Aujourd’hui, pendant que son petit frère était à la nursery, mon grand (5 ans) a voulu aller faire un tour au petit parc écologique à côté de chez nous. Dans la cabane du parc, en prévision du « Frog day » qui aura lieu dimanche, il y avait un panneau mural d’informations intéressantes sur les grenouilles – saviez-vous que sur les 2000 œufs que pond en moyenne une femelle, seulement 5 deviendront des grenouilles adultes ?  – ce qui a ravi mon fils, passionné de grenouilles depuis son plus jeune âge.

 

frog day

 

En rentrant, nous avons noté ces nouvelles informations dans son classeur qui contient quelques pages sur les sujets qui l’intéressent le plus (dinosaures, planètes, minéraux ;-), puis à sa demande nous avons regardé une vidéo sur la transformation de l’œuf en têtard puis en grenouille, et enfin le "C'est pas sorcier" sur les amphibiens, ce qui nous a permis d’apprendre encore de nouvelles choses sur ces créatures incroyables.

Mais à la fin de l’émission, alors que je m’étais absentée deux minutes, je l’entends crier : "Maman ! Il y a des gens qui mangent les grenouilles!" et quelques instants plus tard, devant son muffin banane-chocolat, il était en pleurs. Effectivement, je suis revenue ce soir sur les images, on aperçoit des gens en train de trier des cuisses de grenouilles. Et que les gens mangent des grenouilles, son animal préféré, puisque nous n’avons jamais été confrontés à cela, je ne vois pas pourquoi je le lui aurais dit. Et il l’a découvert, et cela lui a fendu le cœur. Bien sûr, il trouve aussi horrible que des cochons ou des vaches soient mangés, mais la grenouille, pour lui qui a eu le coup de foudre à un an pour une grenouille en peluche, c’est bien évidemment particulier. Et face à mon petit garçon qui pleurait, inconsolable, sans vouloir dire pourquoi, je me suis retrouvée démunie, sans mots.

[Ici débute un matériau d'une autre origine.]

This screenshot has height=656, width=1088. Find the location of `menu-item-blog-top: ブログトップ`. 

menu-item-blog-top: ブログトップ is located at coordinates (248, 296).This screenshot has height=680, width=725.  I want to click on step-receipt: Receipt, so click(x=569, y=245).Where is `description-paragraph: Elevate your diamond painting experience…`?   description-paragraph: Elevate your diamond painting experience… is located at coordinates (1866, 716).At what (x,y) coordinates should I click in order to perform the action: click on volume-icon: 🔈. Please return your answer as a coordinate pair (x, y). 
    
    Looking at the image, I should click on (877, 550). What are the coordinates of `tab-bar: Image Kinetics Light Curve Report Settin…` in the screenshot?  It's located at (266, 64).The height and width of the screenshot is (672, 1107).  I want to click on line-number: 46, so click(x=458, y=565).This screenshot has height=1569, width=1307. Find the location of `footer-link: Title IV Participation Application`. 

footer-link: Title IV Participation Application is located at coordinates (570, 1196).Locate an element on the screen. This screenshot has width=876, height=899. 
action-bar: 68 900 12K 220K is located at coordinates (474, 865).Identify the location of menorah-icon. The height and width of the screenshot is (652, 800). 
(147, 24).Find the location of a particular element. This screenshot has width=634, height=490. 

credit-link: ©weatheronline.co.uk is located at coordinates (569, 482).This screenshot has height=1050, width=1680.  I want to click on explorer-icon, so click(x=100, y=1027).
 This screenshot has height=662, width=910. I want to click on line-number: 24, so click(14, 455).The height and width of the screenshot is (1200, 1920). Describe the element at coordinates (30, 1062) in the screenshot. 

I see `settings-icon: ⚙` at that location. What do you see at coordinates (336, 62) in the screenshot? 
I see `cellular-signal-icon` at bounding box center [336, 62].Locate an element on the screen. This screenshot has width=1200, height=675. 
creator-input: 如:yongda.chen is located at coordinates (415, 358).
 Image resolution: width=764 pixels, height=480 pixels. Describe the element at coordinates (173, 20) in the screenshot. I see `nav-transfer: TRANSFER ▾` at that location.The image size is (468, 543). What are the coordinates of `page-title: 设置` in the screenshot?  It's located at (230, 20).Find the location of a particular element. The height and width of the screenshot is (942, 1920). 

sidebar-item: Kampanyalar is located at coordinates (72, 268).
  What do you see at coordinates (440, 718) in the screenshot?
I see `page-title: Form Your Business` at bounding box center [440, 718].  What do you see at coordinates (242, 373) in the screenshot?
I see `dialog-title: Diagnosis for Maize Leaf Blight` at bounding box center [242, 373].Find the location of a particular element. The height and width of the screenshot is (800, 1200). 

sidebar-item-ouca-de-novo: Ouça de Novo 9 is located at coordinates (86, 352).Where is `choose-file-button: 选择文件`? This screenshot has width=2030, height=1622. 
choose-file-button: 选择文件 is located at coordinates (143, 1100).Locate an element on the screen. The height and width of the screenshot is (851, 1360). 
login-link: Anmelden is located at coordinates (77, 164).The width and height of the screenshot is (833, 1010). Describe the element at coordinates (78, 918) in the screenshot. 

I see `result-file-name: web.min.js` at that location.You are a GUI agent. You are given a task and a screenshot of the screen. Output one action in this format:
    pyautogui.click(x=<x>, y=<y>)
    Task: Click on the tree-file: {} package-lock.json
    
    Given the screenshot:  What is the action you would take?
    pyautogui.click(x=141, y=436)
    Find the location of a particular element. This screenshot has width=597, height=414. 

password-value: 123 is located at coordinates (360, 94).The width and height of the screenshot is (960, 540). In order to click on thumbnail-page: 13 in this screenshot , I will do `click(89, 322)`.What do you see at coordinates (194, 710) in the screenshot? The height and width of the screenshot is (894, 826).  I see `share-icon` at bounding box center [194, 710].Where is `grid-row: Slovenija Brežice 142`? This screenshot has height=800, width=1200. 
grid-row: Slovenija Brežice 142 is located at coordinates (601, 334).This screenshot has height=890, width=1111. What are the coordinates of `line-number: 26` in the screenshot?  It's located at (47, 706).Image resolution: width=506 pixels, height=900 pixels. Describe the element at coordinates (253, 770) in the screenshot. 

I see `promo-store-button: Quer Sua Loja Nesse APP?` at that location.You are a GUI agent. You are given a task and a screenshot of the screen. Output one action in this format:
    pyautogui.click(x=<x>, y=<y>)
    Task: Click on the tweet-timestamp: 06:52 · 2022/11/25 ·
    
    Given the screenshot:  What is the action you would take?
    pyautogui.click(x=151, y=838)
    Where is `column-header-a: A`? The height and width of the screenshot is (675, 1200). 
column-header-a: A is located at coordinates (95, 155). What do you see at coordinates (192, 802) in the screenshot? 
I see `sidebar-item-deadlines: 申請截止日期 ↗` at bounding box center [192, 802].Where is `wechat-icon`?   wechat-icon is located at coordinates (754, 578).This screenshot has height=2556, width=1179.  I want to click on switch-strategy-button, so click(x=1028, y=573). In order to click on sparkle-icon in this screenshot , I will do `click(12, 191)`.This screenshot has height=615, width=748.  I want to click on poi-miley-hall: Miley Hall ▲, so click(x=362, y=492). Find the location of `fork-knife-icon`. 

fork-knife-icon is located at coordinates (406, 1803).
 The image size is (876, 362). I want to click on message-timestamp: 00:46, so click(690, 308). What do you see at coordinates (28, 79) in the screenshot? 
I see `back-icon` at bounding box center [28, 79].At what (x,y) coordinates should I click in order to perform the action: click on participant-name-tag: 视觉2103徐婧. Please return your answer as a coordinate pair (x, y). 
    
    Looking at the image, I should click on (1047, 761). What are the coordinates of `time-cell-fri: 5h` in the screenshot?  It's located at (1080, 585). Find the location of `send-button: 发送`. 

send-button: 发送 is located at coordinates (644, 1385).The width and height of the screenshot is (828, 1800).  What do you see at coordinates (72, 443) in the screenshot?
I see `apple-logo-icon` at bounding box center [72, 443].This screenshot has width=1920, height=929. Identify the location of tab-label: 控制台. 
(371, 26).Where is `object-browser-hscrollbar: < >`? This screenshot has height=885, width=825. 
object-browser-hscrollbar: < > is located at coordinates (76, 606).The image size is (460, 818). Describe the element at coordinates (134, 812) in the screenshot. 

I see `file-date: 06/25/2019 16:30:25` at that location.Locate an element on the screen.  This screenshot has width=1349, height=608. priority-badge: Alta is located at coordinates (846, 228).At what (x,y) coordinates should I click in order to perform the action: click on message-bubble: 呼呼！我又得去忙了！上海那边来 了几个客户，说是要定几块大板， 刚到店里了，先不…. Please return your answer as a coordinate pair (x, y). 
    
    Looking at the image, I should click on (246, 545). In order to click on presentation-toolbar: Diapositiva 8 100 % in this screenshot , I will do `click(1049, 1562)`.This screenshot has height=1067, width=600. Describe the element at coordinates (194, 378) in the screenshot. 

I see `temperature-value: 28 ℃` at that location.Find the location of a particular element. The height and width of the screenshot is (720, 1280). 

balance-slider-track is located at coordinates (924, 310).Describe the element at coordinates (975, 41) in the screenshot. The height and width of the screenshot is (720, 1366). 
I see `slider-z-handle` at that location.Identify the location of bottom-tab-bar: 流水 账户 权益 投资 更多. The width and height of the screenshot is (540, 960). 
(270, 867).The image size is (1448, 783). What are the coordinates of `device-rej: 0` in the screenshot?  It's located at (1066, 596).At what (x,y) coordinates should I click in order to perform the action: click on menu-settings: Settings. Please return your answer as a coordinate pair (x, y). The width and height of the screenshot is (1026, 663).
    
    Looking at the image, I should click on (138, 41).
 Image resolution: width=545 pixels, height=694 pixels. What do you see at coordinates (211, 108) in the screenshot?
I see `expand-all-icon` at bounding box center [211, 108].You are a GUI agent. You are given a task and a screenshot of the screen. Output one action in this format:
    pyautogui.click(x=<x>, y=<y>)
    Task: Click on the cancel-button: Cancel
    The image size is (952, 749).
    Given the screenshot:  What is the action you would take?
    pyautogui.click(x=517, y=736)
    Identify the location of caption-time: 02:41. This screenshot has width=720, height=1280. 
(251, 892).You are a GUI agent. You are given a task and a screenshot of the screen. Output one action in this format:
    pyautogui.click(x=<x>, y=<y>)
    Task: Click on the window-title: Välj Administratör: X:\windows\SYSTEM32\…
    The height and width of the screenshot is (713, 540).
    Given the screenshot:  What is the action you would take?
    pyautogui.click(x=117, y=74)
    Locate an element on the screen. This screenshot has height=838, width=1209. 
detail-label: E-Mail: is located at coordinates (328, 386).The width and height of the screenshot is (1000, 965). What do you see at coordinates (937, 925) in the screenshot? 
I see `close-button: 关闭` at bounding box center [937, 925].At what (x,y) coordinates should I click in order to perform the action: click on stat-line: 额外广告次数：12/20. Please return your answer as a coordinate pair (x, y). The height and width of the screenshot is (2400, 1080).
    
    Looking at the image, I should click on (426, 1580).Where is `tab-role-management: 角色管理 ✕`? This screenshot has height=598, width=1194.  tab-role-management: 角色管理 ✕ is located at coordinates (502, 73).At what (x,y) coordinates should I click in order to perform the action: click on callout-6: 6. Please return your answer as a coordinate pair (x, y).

Comment un enfant de 5 ans pourrait-il comprendre que cet animal fascinant, auquel les humains consacrent des documentaires pour en expliquer le mode de vie, les incroyables étapes de développement et les habitudes, qu'ils aident à traverser en sécurité des routes au moment de la reproduction, comment comprendre qu'il puisse être considéré comme un simple aliment et tué par ces mêmes humains?

Je n’ai pas su quoi lui dire pour expliquer cela, pour le consoler, parce que c’est la réalité et qu’il n’y a rien à faire pour la justifier. J’ai juste dit qu'il y avait parfois des choses qui ne sont pas comme on voudrait qu'elles soient, et proposé d’en reparler s'il le voulait. Je n’ai pas su faire plus. Je sais qu’il doit passer par là parce que c’est la réalité et que je ne pourrai pas l’en protéger toujours. Comme celle du changement climatique qu’il commence à découvrir (« Mais on va pouvoir le reboucher, le trou dans l’ozone ? Et nettoyer la mer ?? »). Etre là, accompagner, montrer qu’il y a des solutions, qu’on peut agir, qu’on n’est pas impuissant, cela peut aider à chasser l'angoisse. Et puis rire, découvrir, s'émerveiller, ne pas rester bloqués sur ces sujets, parce qu'il y a de belles choses aussi (des gens qui sauvent les grenouilles!), et une enfance à vivre :-)

 

Et vous, comment ont réagi vos enfants en découvrant que les autres mangeaient des animaux, ou leurs animaux préférés? Quels mots avez-vous trouvés?